There is something telling about the pressure we sterile processing technicians place on ourselves to cut corners and complete work faster. It is never implied, but the average worker feels pressured, whether that pressure comes from a circulator calling on the surgeon’s behalf stating the patient is on the table and something needs to be quickly reprocessed, or the immense amount of case carts and shelves piled with instruments waiting to be processed.

The complexity of surgical instruments and the specific steps required to clean them never gets simpler. That is why shortcuts are not an option. So how do we calm our minds about working fast to instead focus on that high level of detail and the quality of work we provide?

Two types of pressure 

There are two types of pressure to be aware of: internal and external. Having high-quality work depends on managing these pressures. The external pressures include leadership pushing employees to get department work done quicker. Let’s face it; leadership isn’t perfect. They may be trying to encourage you, but it can come off as pressure to rush.

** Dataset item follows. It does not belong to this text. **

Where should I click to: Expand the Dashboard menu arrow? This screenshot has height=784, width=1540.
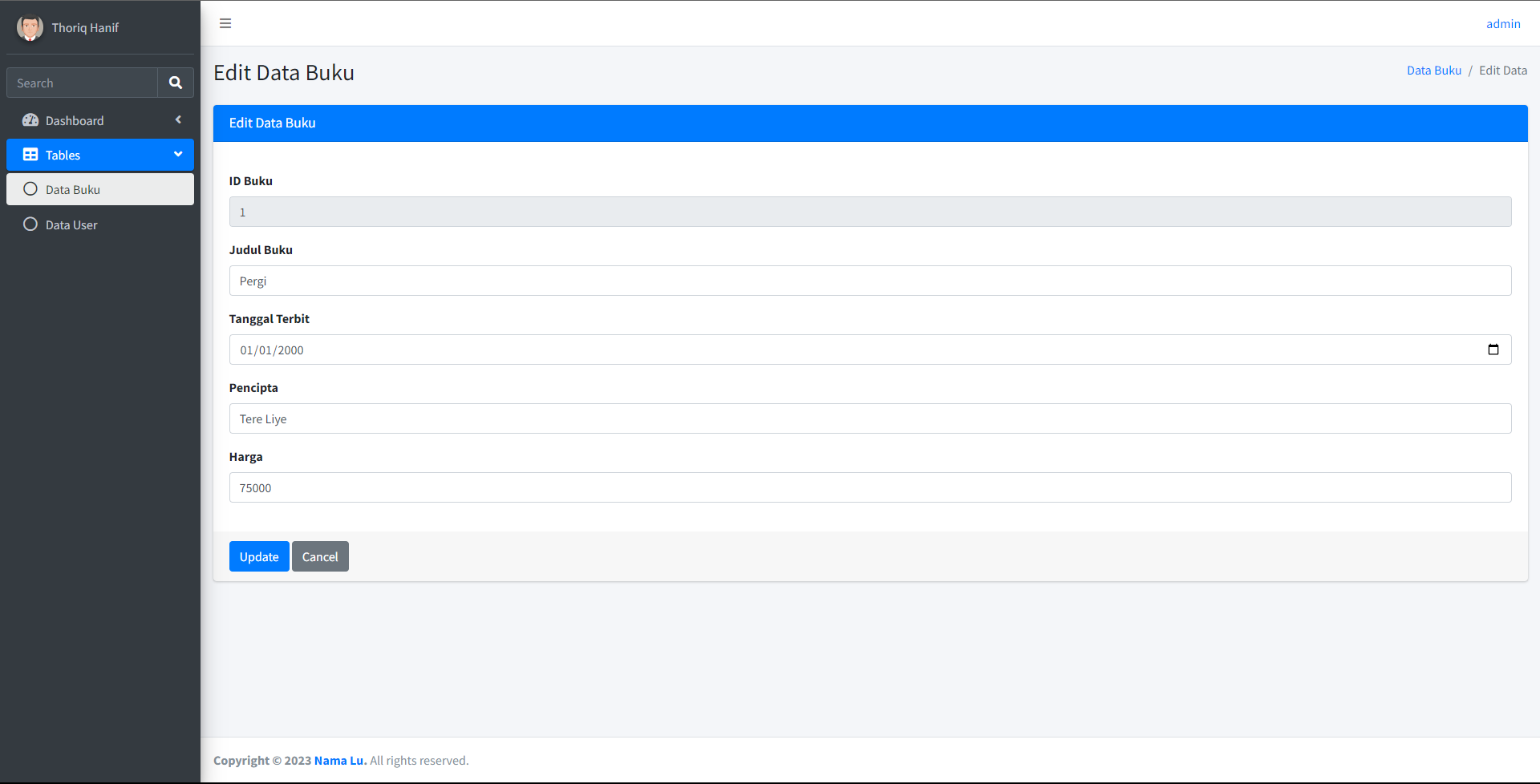178,120
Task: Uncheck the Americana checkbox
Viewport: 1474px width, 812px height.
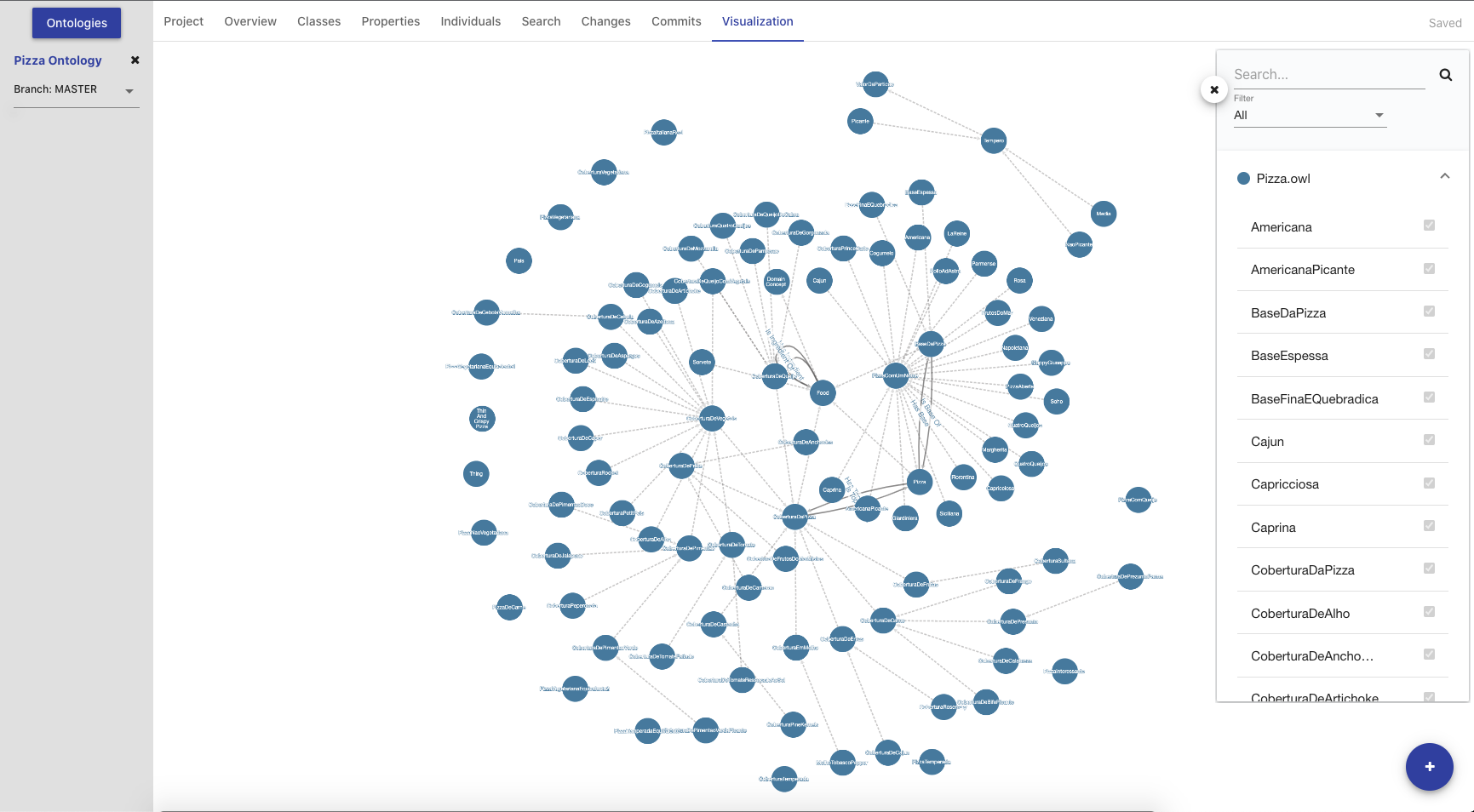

Additionally, the operating room (OR) clients wanting faster reprocessing can be a contributing factor. Coworkers could be rushing you because they are stuck waiting on you to finish a task before they can start their own, or they are nagging like a mother-in-law who knows it all again. Finally, lack of time can create undue pressure, such as needing to turn those priorities around within the shortest time frame when the IFU has 20 steps to complete the cleaning process safely.

 Managing pressure

These external pressures are typically out of our control, but how we react to the challenges of the pressures boils down to doing it right the first time. When you make a mistake and let the pressure get to you, the assigned task can take longer than usual, or it might have to be done again. It is essential to watch the internal pressure we place upon ourselves to counter the external pressures placed upon us.

 Compromising safety

Internal pressure is purely the pressure you place upon yourself. Often this doesn’t include any external pressure; it’s just your desire to work faster and process more instruments than you should. That desire can translate to working faster, skipping steps, ignoring breaks, and working for extended periods. While we all want to be efficient and get work done quickly, it is only acceptable to the point where safety becomes compromised by the rate of progress you’re making. 

There are also the risks associated with pressure, such as increasing the likelihood of accidents and exposure to hazards within our workplace. We certainly do not want to injure ourselves or others by rushing. Rushing can lead to more unhappy OR techs who find mistakes, increase the need to redo tasks, costing additional time, and yield more product damage. In the worst case, rushing due to pressure can result in mistakes that can create a debilitating injury or cost you your position. 

Managing temptations

With time, seasoned employees can learn how to combine instrument trays without looking at the recipes. It is critical to continue to look at the formula to maintain that high level of compliance with the high level of detail. Keep in mind that mistakes are made when you become too relaxed. So, strive to find that pace where your skills and confidence are not getting in the way of your work. 

Every technician has days when so many trays are piled around the workspace that it is tempting to start going by memory and knocking out trays quickly. It is tempting. However, ask yourself, “Would I want that tray to go to a family member?” No, probably not. 

It is difficult to stop that anxiety process and keep integrity in front of pressure. Plan your work patterns before you start to avoid some of the pressures. What are the priorities? What tools, equipment, training, time, etc., do you need to do the job quickly but safely? Make sure you communicate if you need to catch up. Ask for help if something needs to be done within a specific time frame. Communicating allows leadership to help you with additional hands or notify the client of the expected delay. Finally, take the time to evaluate your progress. Are you rushing? Are you compromising your best work? 

Leadership interventions

Leadership can assist in reducing staff pressure by having more high-use sets on hand and increasing inventory. Enacting a communication log with the OR to help prioritize sets and reduce turnaround time will also take the pressure off. Explain to OR staff that keeping instrumentation organized and reducing the mixing of instruments or trays will increase SPD efficiency; otherwise, it will slow down SPD team members. Speak up about expectations, such as new team members learning instrumentation will work slower, and that is okay.

Creating and promoting a culture that values integrity and attention to detail will reduce staff’s anxiety about rushing. Finally, focus on filling those open positions within the department. Lack of staffing in sterile processing increases the workload pressure and probability of burnout, compounding the issues. 

Rise above external or internal pressure. There is more to lose for the patient and yourself by caving to the pressure. No matter the pressure source, the results are entirely up to you. So slow down, communicate, and take the pressure off.